## Problem to solve
Pick up the memorandum about the British Film Institute after its final sentence and keep writing it.

## Document
::::

SUBMISSION 21
Memorandum submitted by Mr Asif Kapadia
I can still remember the experience of seeing
Hitchcock's Vertigo at the NFT when a student. I also recall
the utter shock and tension as the silent end credits rolled after
a screening of Sam Peckinpah's Straw Dogs whilst it was
still banned for general release. The bfi offered me my
first chance to see the films of Kurosawa, Bergman, Leone, Mizoguchi
and Ray amongst many others; it has given me the chance to see
and hear directors, composers, and writers talk about the craft
of film-making.
As a lover of film, and world cinema in particular,
the British Film Institute and the National Film Theatre are the
main bodies, alongside the London Film Festival, that have enabled
me to see cinema classics on the big screen, as they were intended
to be seen.
While studying for my Film degree at the University
of Westminster, I regularly used the bfi library to pull
me through my essay writing and particularly my thesis.

::::

## Data shown
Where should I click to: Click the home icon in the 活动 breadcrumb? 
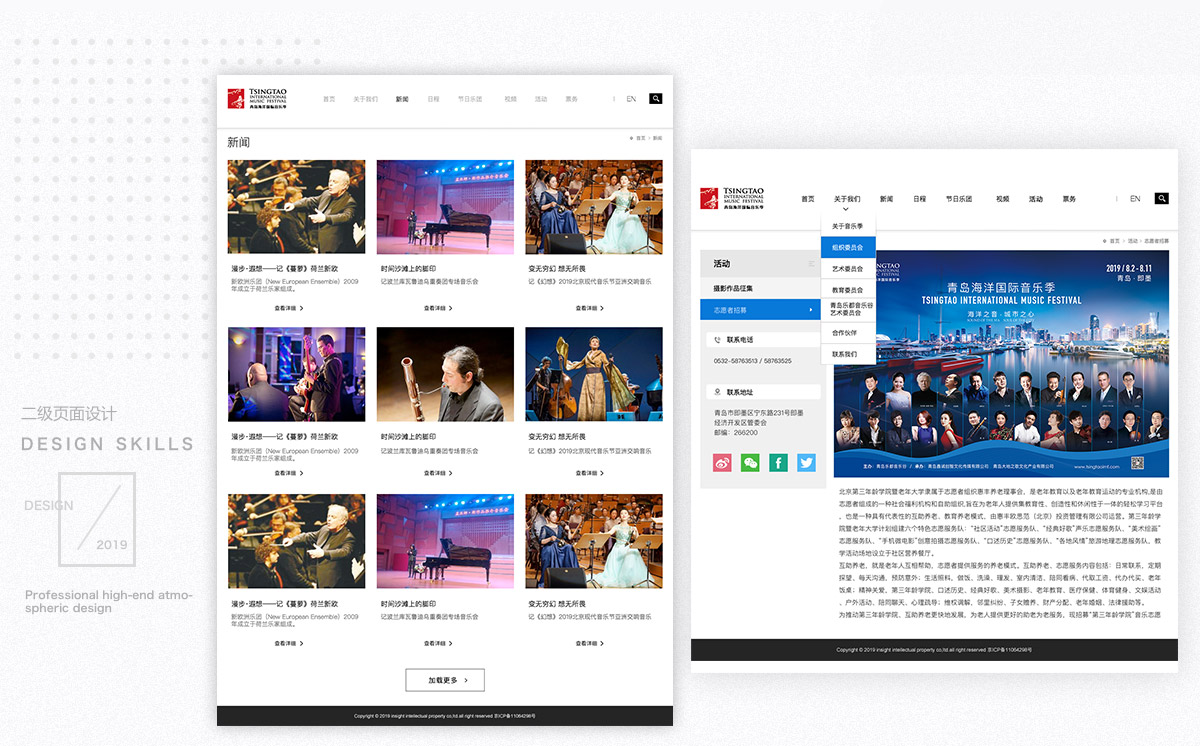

::::

## Answer to this exercise
The UK is one of the leading countries in the
world of cinema, but we fall well behind when it comes to funding.
We need to back our film-makers, and to back our cultural institutions.
The UK needs more cinemas, which can run in parallel to the multiplexes;
cinemas, which cater for the huge audience desperate to see the
intelligent, challenging, ground-breaking, rare, wonderful movies
that are being made here in the UK and around the world both past
and present.
The bfi is a vital, world renowned, cultural
resource that specifically deals with the one true art form of
the twentieth century. We should cherish and protect it and be
proud of what it does for cinema in this country and around the
world.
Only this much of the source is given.